Il est vrai que depuis 2013, le pays est tombé sous la coupe du fond monétaire international sous le prétexte de sa dette trop importante. Comme d’habitude, l’institution, fer de lance du néolibéralisme mondial, demande coupes budgétaires et dérégulation en échange de ses prêts. Cadeaux fiscaux pour les entreprises, augmentation des taxes sur les revenus du travail et la consommation populaire, privatisations : les mêmes recettes appliquées au sud de l’Europe ont été appliquées à la Tunisie avec l’aveuglement coutumier. Bien que ces potions n’aient jamais guéri personne dans le monde, elles ont été appliquées une nouvelle fois sans états d’âme. La dernière loi de finances de l’État a donc été l’élément déclencheur des mouvements sociaux. Elle a entériné une augmentation de la TVA et la création de nouvelles taxes sur des produits de consommation courante. Cela a provoqué la colère dans la population tunisienne. Car depuis l’intervention du FMI, non seulement rien ne s’arrange mais le niveau de vie se dégrade pour tous les secteurs de la société.

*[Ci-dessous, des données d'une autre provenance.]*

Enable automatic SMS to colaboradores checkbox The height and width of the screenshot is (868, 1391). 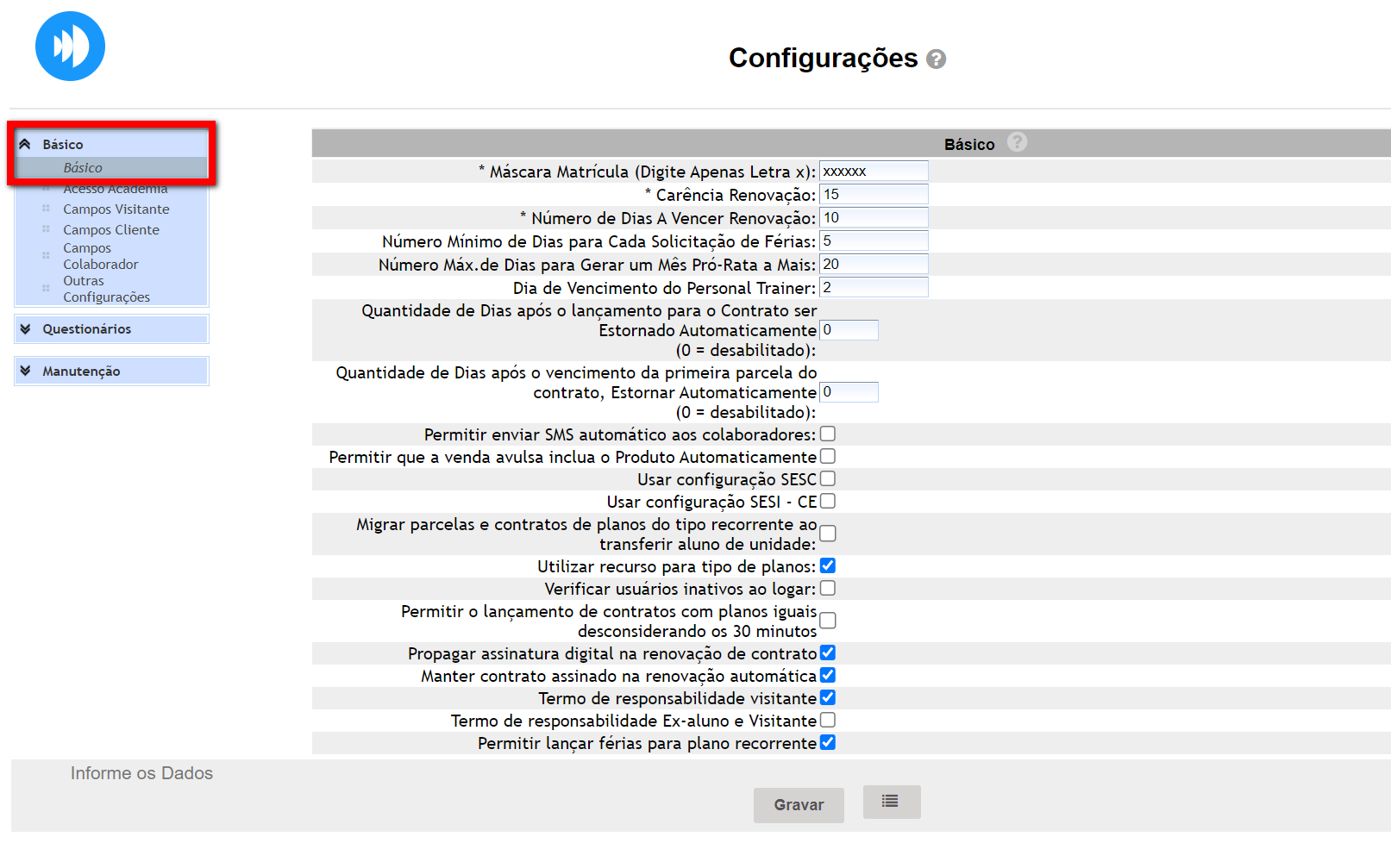click(x=827, y=434)
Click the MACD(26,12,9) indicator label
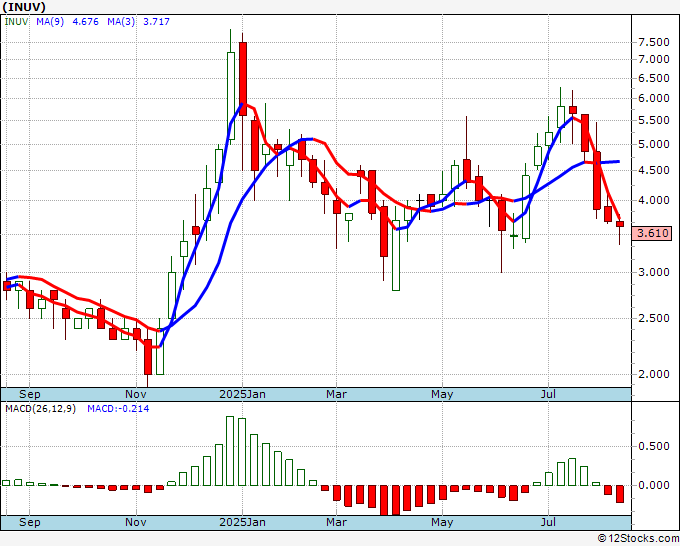This screenshot has height=546, width=680. [41, 408]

S’il n’est pas à l’origine de mouvement, nos proches amis sur place, le Front populaire tunisien s’efforce d’offrir un débouché politique et une sortie de crise par le haut. Ses militants participent activement au mouvement. Le Front soutient l’action populaire et combat sa diabolisation. Il a proposé à l’Assemblée des représentants du peuple une contre-loi de finances qui répond aux revendications populaires. Son porte-parole, Hamma Hammami, relance son appel à des élections législatives anticipées. Le chemin démocratique reste la seule stratégie révolutionnaire sérieuse et le Front populaire y reste fidèlement appliqué. Car le gouvernement est de plus en plus fragile. Sa chute peut entrainer le désordre si elle n’est pas encadrée par une issue pacifique.

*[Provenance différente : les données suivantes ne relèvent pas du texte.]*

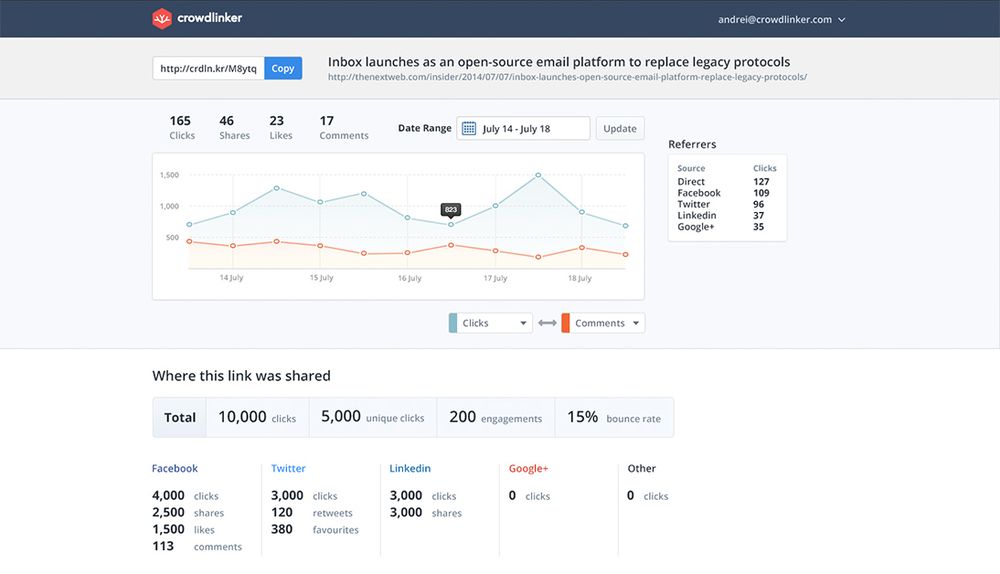Viewport: 1000px width, 574px height.
Task: Copy the shortened link with Copy button
Action: tap(283, 68)
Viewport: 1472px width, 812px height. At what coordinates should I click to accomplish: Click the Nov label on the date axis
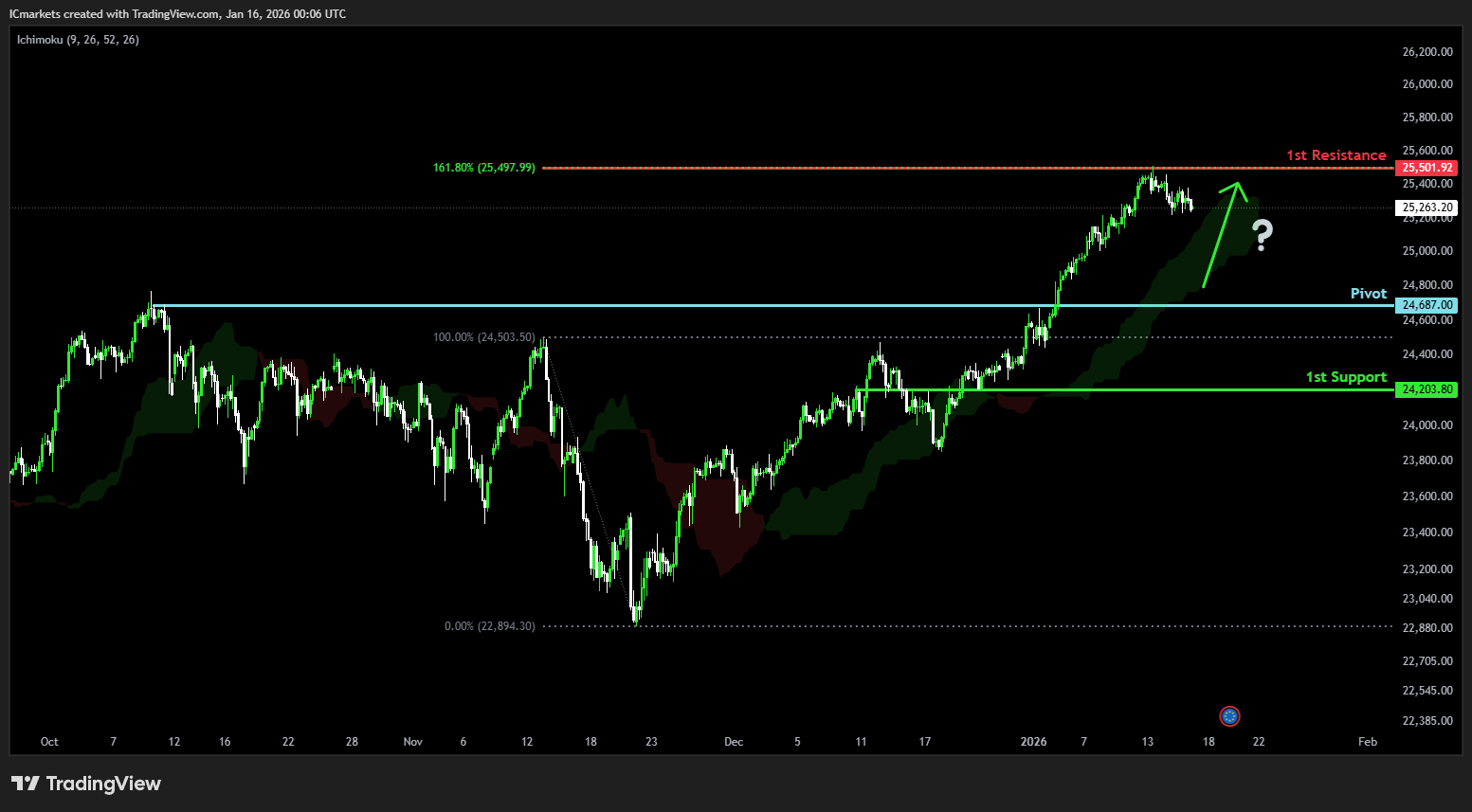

Fragile pourquoi ? D’abord en raison de son incapacité à améliorer la condition de la masse des Tunisiens. Il n’a aucune idée nouvelle à mettre en avant sinon une stricte obéissance aux directives du FMI. Cet impératif fracasse les deux partis qui composent la coalition gouvernementale, les libéraux de Nidaa Tounes et les islamistes d’Ennahdha qui se divisent en factions concurrentes, diluant l’autorité et l’énergie pour agir.

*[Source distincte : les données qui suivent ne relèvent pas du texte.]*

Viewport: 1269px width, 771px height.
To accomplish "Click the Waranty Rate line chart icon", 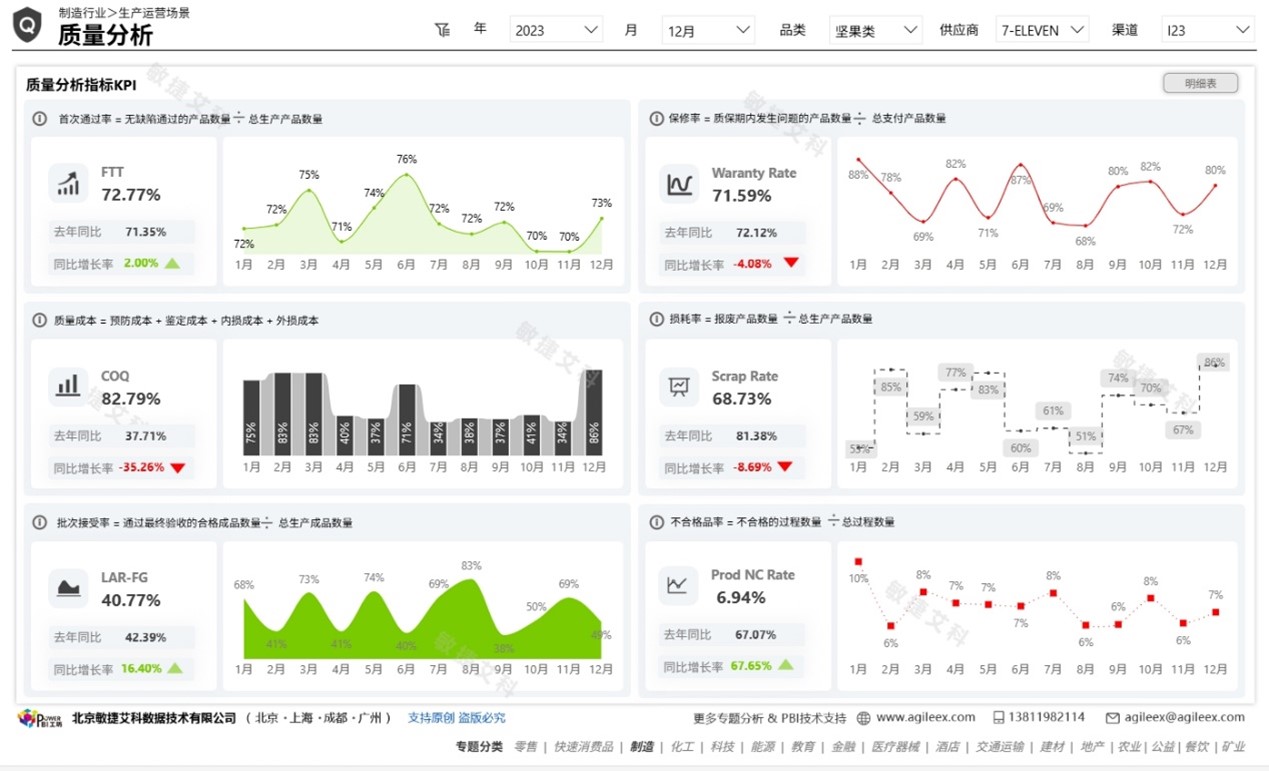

De son côté, le Front populaire va à l’essentiel, clairement et franchement. Il réclame la renégociation de la dette tunisienne. Sinon, comment mener quelque politique que ce soit qui réponde aux demandes populaires ? En effet, le paiement de la dette est le premier poste de dépense du budget tunisien. Évidemment, une partie importante de cette dette est odieuse et illégitime puisqu’elle a servi à enrichir le clan Ben Ali lorsqu’il était au pouvoir. Les pays européens ont une grande responsabilité dans les politiques d’austérité injustement infligées aux Tunisiens puisqu’ils refusent d’annuler la dette qu’ils détiennent sur ce pays. Mille et une solutions techniques sont disponibles pour régler ce problème sans provoquer de drames. Mais les Européens, toujours riches en bonnes paroles, sont comme d’habitude férocement attachés à ne rien changer à leurs méthodes pourtant inefficaces et finalement ruineuses quand les États s’effondrent et que les cohues humaines commencent à se mettre sur le chemin de l’exil. Le moratoire sur la dette tunisienne coûtera infiniment moins cher que le prix du chaos auquel poussent les « économistes » européens et les autres larbins du lobby de la dette.